Credo che un primo consiglio sia quello di non scoraggiarsi mai, lavorare in squadra, collaborare con i propri compagni di partito o gruppo. Sentirsi parte di un progetto, che non è l’obiettivo del singolo, ma il segreto di un corretto “mettersi a servizio” per costruire il bene di una Comunità locale, di una città, del Paese.  Essere gruppo in consiglio è essenziale per riuscire a dare risposte puntuali ai problemi delle persone, aiuta a non disperdersi nei tanti bisogni dei cittadini.

Anche approfondire e studiare le varie questioni sarà uno dei pilastri del vostro agire. Siamo in una stagione dove sembra che tutto ciò non sia importante o necessario, ma non è così, le vostre scelte cambieranno la vita delle persone nel bene e nel male.
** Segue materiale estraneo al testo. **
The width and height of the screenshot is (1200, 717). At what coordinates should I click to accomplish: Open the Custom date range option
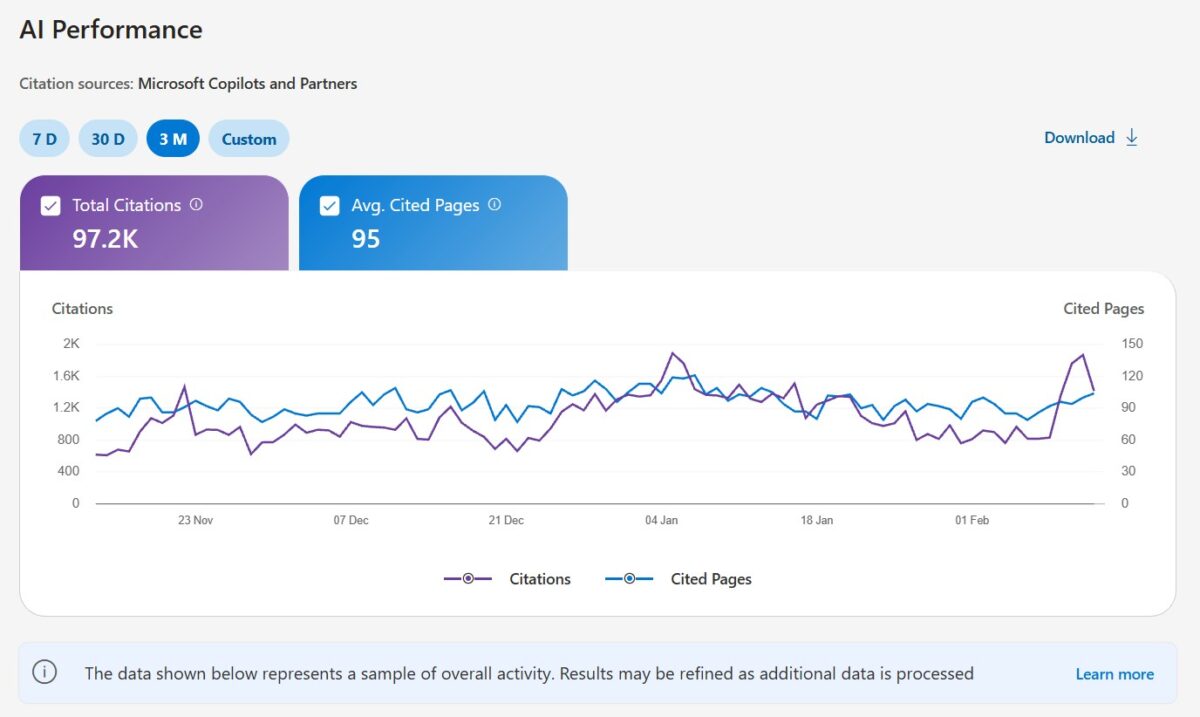click(248, 138)
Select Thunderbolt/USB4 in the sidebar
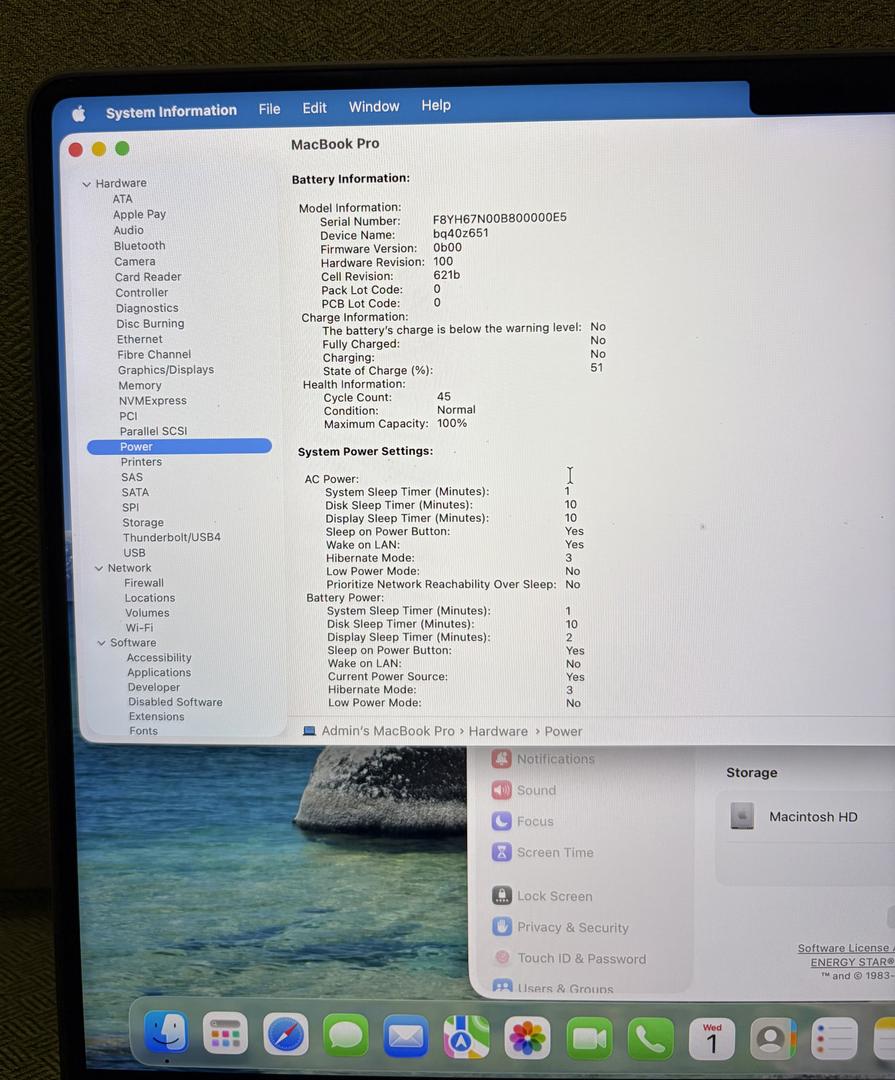The height and width of the screenshot is (1080, 895). [171, 538]
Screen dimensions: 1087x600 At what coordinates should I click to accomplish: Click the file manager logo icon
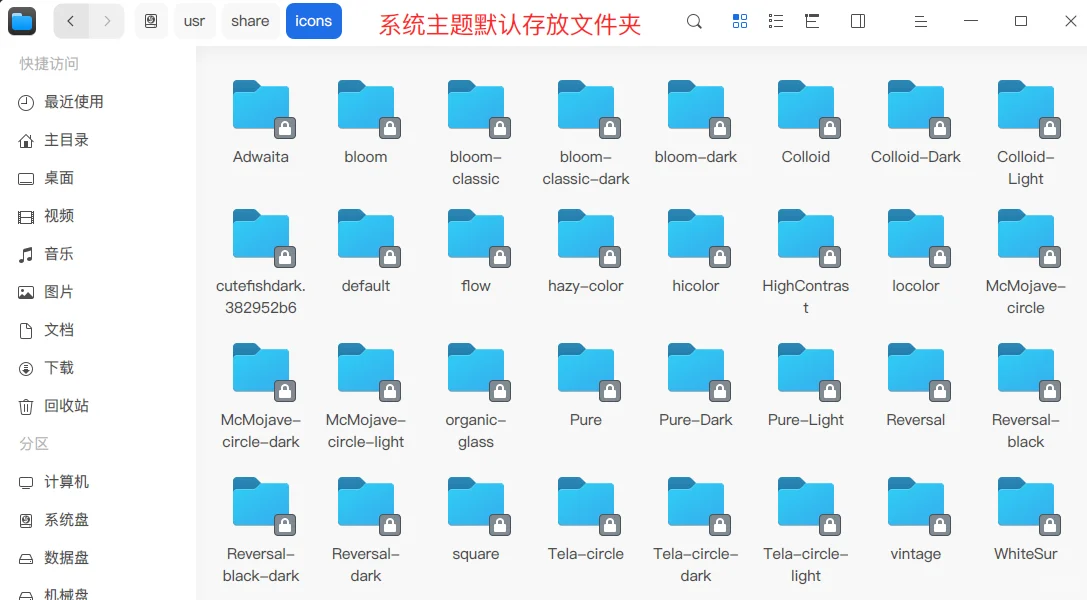click(22, 20)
Partecipare, poi, ad un Consiglio comunale o una commissione comporta, poi, una responsabilità: si vota e questa scelta verrà sempre “contata”, perchè schierarsi a favore o contro cambia le sorti di una comunità, non sarà mai un atto neutro. Farsi carico di questa responsabilità sapendo sempre dare ragione delle proprie scelte non è mai semplice e scontato.

Infine, ma non meno importante, è evitare di farsi trascinare dalla sirena della Vanità, in politica il suo fischio è molto forte e ci vuole tutta la capacità di Ulisse per non farsi ammaliare e diventarne vittime. Per Vanità si rompono legami, si ricerca l’apparire personale e non il bene comune, si insegue la propria visibilità e non la prudenza.

A tutti voi che avrete l’onore di declinare in azione concrete la passione per l’umano, la ricerca della giustizia e attuare una politica dei “volti” va il mio augurio: che la vostra creatività, immaginazione e coraggio siano strumenti importanti nel vostro agire quotidiano e con esse, la cura e la passione per le vostre Comunità.